A moldura penal encontra-se prevista nos artigos 46.º e seguintes da Lei de Execução Nacional do Regulamento, a Lei 58/2019, de 8 de agosto.
Sem prejuízo da responsabilização do município podem ainda ser responsabilizados os agentes intervenientes no processo, pessoas singulares em caso de preenchimento do ilícito criminal, nomeadamente, a utilização de dados pessoais de forma incompatível com a finalidade determinante da recolha, com pena até 1 ano, ou 120 dias de multa, sendo a pena agravada para o dobro nos seus limites quando se tratar de dados sensíveis, o que corresponde ao caso. As opiniões políticas são consideradas dados sensíveis. Existe ainda a previsão do crime de desvio de dados o qual positiva que, quem transferir dados a título gratuito ou oneroso dados pessoais sem previsão legal ou consentimento. independentemente da finalidade prosseguida é punido com pena de prisão até 1 ano ou 240 dias de multa, agravada para o dobro dos limites se o dano produzido for particularmente grave, e ainda agravada nos casos de negligência. Em último lugar, poderá ainda ser aplicada por preenchimento do tipo, o crime por violação do dever de sigilo por quem esteja obrigado ao sigilo profissional nos termos da lei sem justa causa e sem o devido consentimento, revelar, divulgar no todo ou em parte dados pessoais é punido com pena de prisão até 2 anos ou multa até 240 dias, agravada para o dobro quando estiver em causa agente, trabalhador em funções públicas ou equiparado nos termos da lei penal ou, o próprio Encarregado de Proteção de Dados e ainda, puser em perigo a reputação, a honra ou a intimidade da vida privada de terceiros.

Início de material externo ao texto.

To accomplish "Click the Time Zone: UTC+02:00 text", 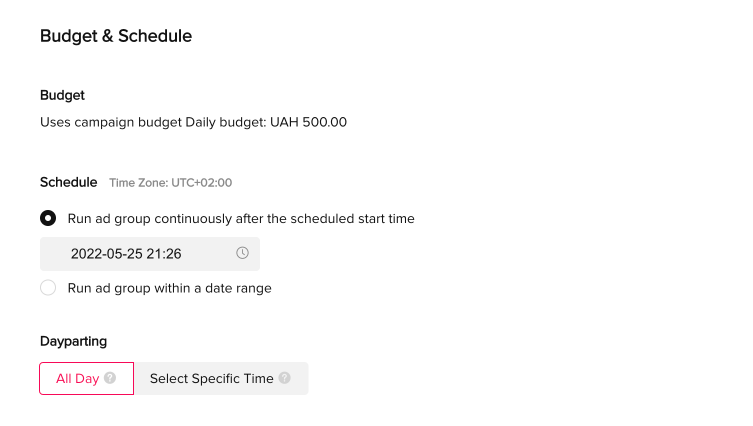I will [170, 183].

Ou seja, além das coimas a aplicar, poderá ser também exercida responsabilidade criminal por quem tenha responsabilidades no manuseamento dos dados.
De que forma é que a lei protege as pessoas - que tipo de segurança temos?
Neste momento, um dos principais instrumentos de proteção dos dados e segurança da informação é o Regulamento Geral sobre a Proteção de Dados, bem como, a lei de execução nacional que vem amplificar alguns pontos deixados em aberto, propositadamente pelo Regulamento aos Estados-Membros.
O Regulamento prevê que, no tratamento de dados, é imperativo assegurar o cumprimento dos princípios do tratamento lícito, leal e transparente, princípio da recolha para as finalidades determinadas, adequados pertinentes e limitados (princípio da minimização dos dados), exatos e atualizados, conservados pelo tempo necessário e legalmente aceitável, bem como, a integridade e confidencialidade.
Do lado dos titulares dos dados é consagrado o direito aos titulares do acesso aos dados, retificação, apagamento, oposição e limitação, portabilidade e não sujeição a nenhuma decisão tomada exclusivamente com base num tratamento automatizado incluindo a definição de perfis.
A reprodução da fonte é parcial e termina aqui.